**INSTRUCTIONS TO FOLLOW**
From the listing below, extract every line that contains the word "resolution".

**TASK INPUT**
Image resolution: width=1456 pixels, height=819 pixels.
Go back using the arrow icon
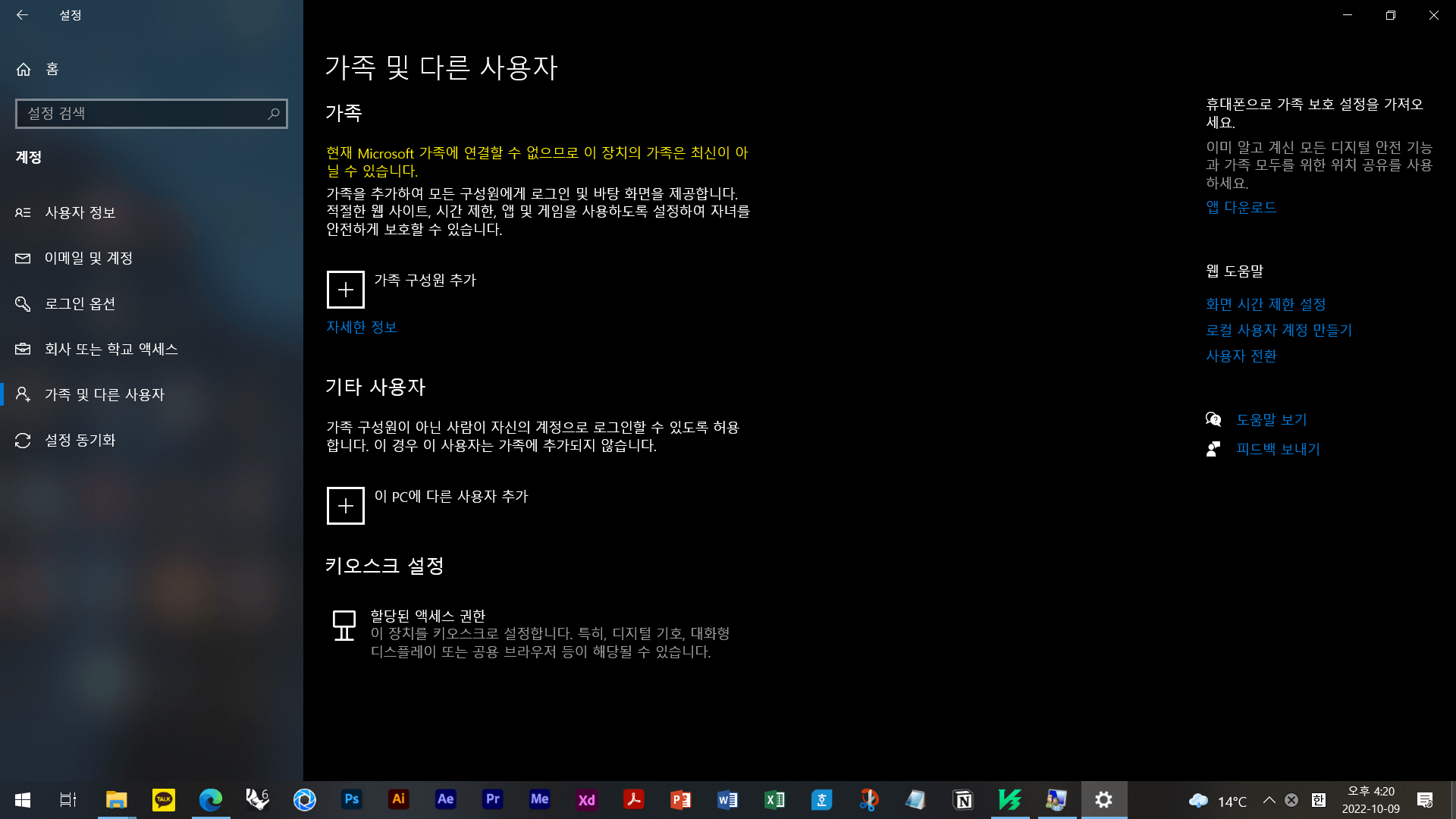[23, 15]
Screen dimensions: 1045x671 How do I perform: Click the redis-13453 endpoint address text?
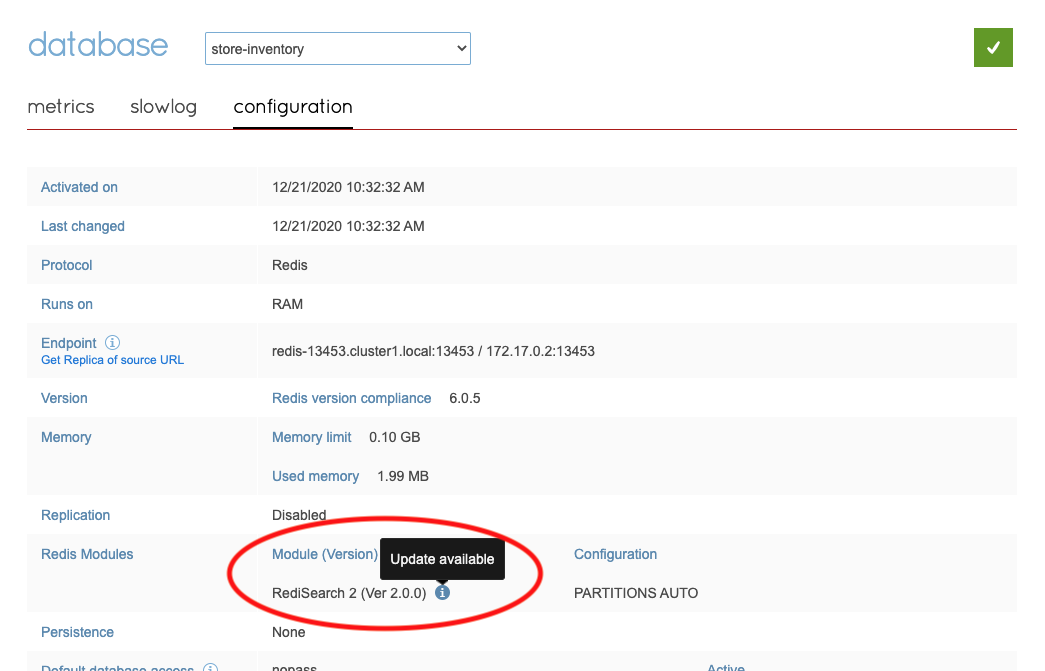(433, 351)
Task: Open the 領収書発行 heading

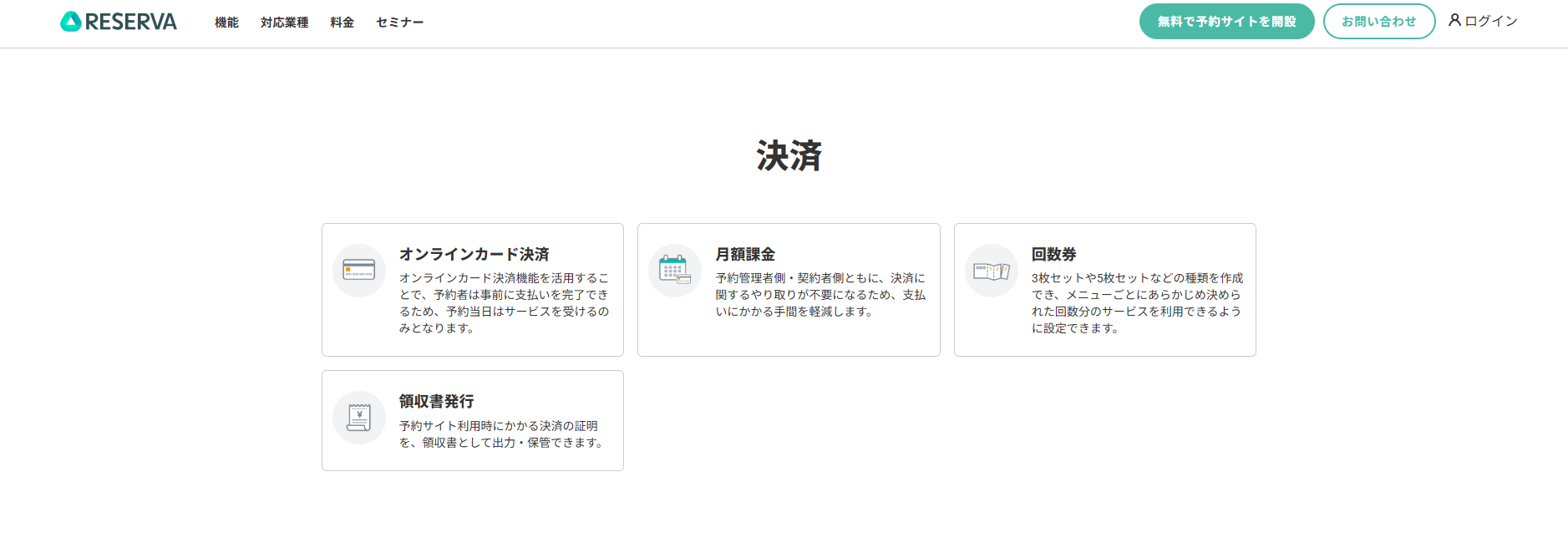Action: click(436, 401)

**WRITTEN ANSWER**
Image resolution: width=1456 pixels, height=819 pixels.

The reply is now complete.